Exilio español en la Ciudad de México. Legado cultural

Museo de la Ciudad
Madrid, España
Curaduría: Dolores Plá Brugat y Álvaro Vázquez Mantecón
Octubre 2010

El Gobierno de la Ciudad de México y el Ayuntamiento de Madrid impulsaron esta exposición museográfica binacional con el objetivo de reconocer el afortunado encuentro y el extraordinario momento en las relaciones hispano-mexicanas que dio pie la acogida del exilio republicano en México. El intenso diálogo que se ha dado históricamente entre México y España ofreció formidables posibilidades para una nueva lectura de esta migración. La propuesta se enfocó en retomar su significado y asimilación por parte de la ciudad como un acontecimiento cardinal para su inmersión en el mundo contemporáneo.

El objetivo de la exposición fue subrayar el papel fundamental que desempeñaron los exiliados en todos los aspectos de la vida nacional. De la misma manera, se buscó mostrar las diversas maneras en que las costumbres y los espacios de la ciudad se modificaron a través de la adopción de los republicanos. En este sentido, Exilio español en la Ciudad de México. Legado culturalofreció claves para la comprensión de esta simbiosis como una de las mayores experiencias humanas relativas a la apertura hacia los perseguidos a causa de sus ideas políticas y de cómo ese hecho se convirtió en un factor de transformación, desarrollo e imaginación.
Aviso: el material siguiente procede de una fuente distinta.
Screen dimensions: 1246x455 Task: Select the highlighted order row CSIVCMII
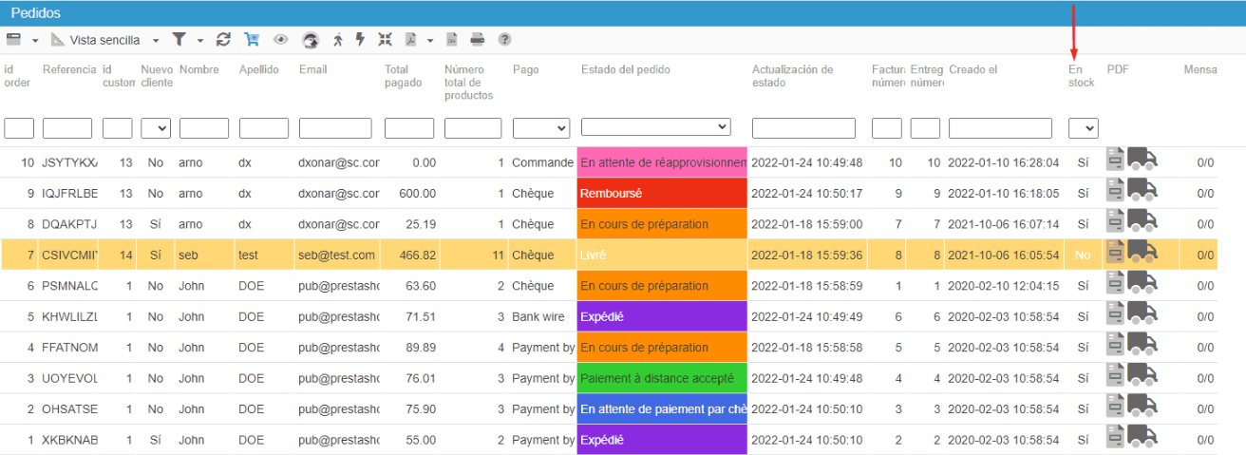(x=609, y=255)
Se enfocó en demostrar cómo la generosidad mexicana fue correspondida con un ingente trabajo en prácticamente todos los ámbitos de la vida del país que, aún hoy en día, es un espejo en el que la cultura mexicana se vio a si misma y encontró nuevos referentes.
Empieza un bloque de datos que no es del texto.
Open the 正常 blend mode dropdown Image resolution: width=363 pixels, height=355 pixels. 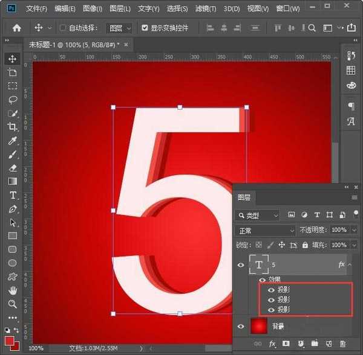pyautogui.click(x=265, y=231)
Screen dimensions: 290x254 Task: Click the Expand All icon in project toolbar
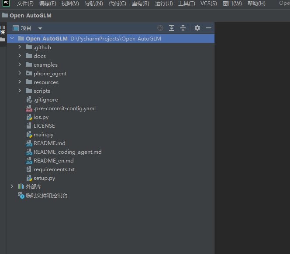(172, 28)
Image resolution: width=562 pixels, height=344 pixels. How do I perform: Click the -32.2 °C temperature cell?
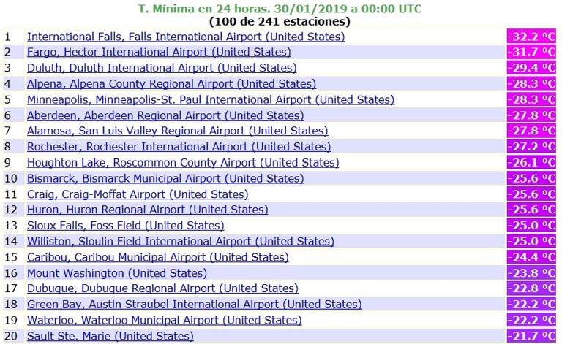click(x=531, y=37)
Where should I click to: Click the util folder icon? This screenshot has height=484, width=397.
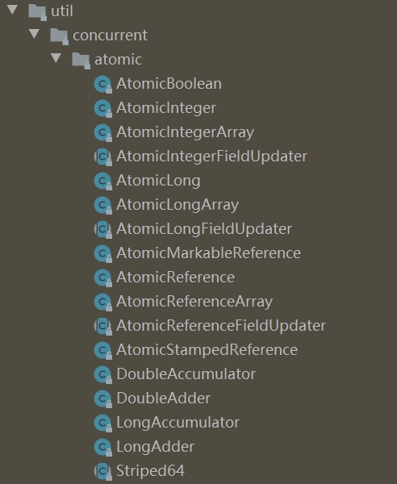(x=37, y=12)
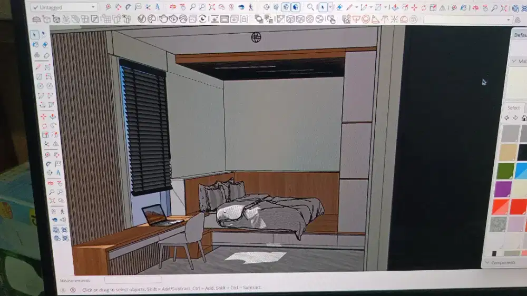Image resolution: width=527 pixels, height=296 pixels.
Task: Activate the Push/Pull tool in left toolbar
Action: (53, 116)
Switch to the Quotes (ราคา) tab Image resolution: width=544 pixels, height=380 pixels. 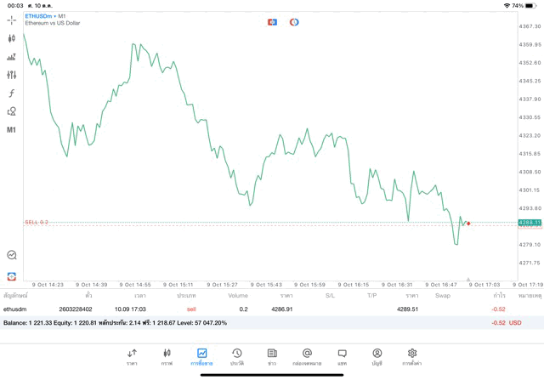[132, 356]
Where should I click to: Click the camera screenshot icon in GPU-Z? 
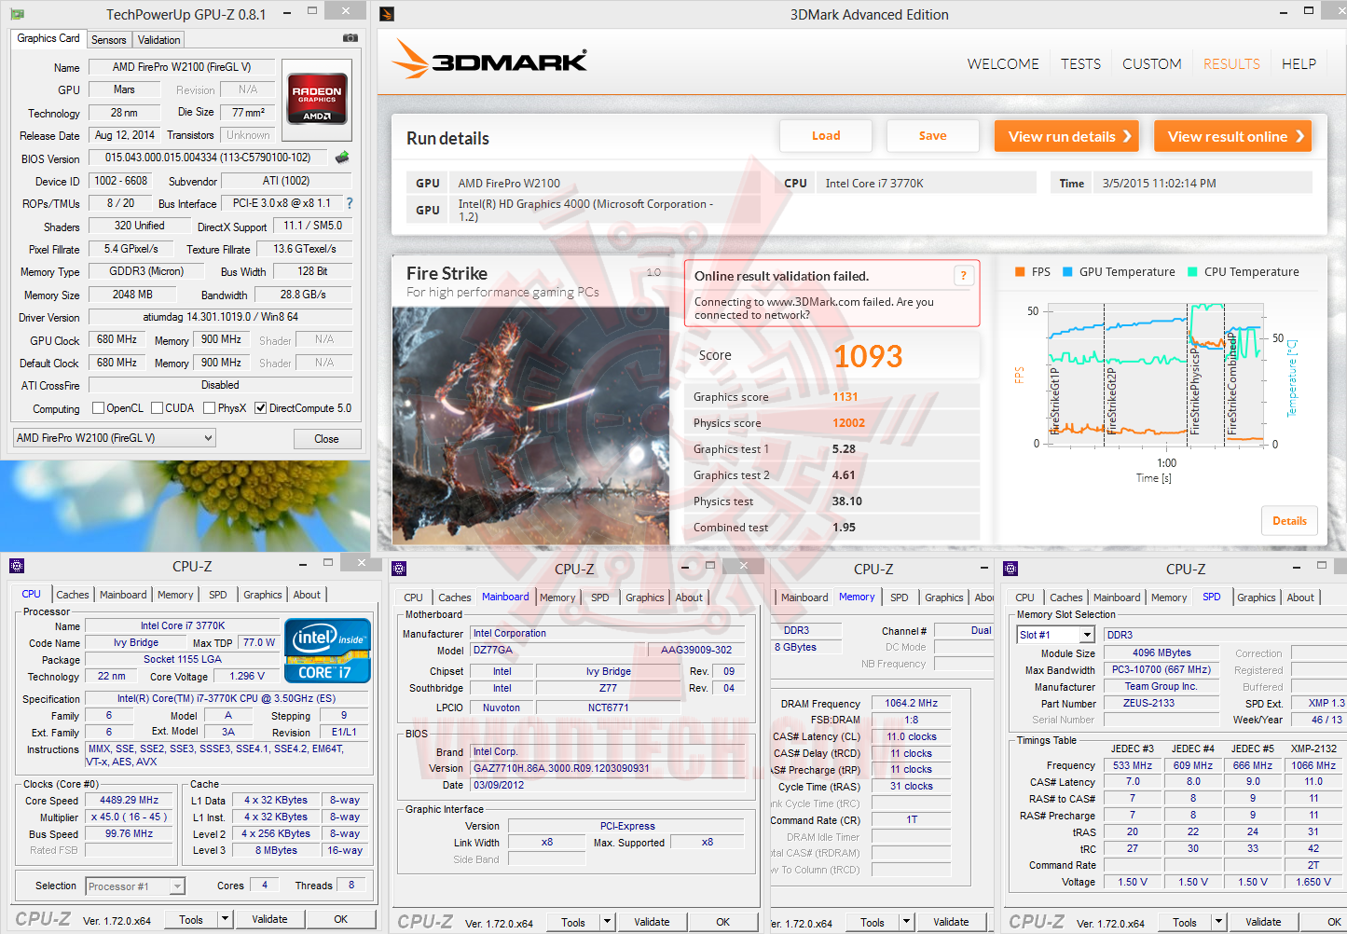(x=350, y=37)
La exposición se articuló en cinco núcleos temáticos – Mexico ante la guerra civil española, Recepción de refugiados, La ciudad de los refugiados, Legado del exilio y Exilio sin fin – en los cuales se ubicaron más de 700 objetos, en su gran mayoría procedentes de colecciones particulares de familias de exiliados. La propuesta museográfica, apoyada en recursos gráficos, buscó exhibir desde una perspectiva contemporánea estos materiales, por lo que ideó un entramado que en cual se evocaba metafóricamente a la Ciudad de México. Mediante una instalación que funcionaba como una suerte de cartografía pero que posteriormente se incorporaba a los muros expositivos y al mobiliario, se ubicó geográficamente al espectador, al tiempo que se evidenció el intercambio cultural entre la capital y las personas que llegaron a habitarla.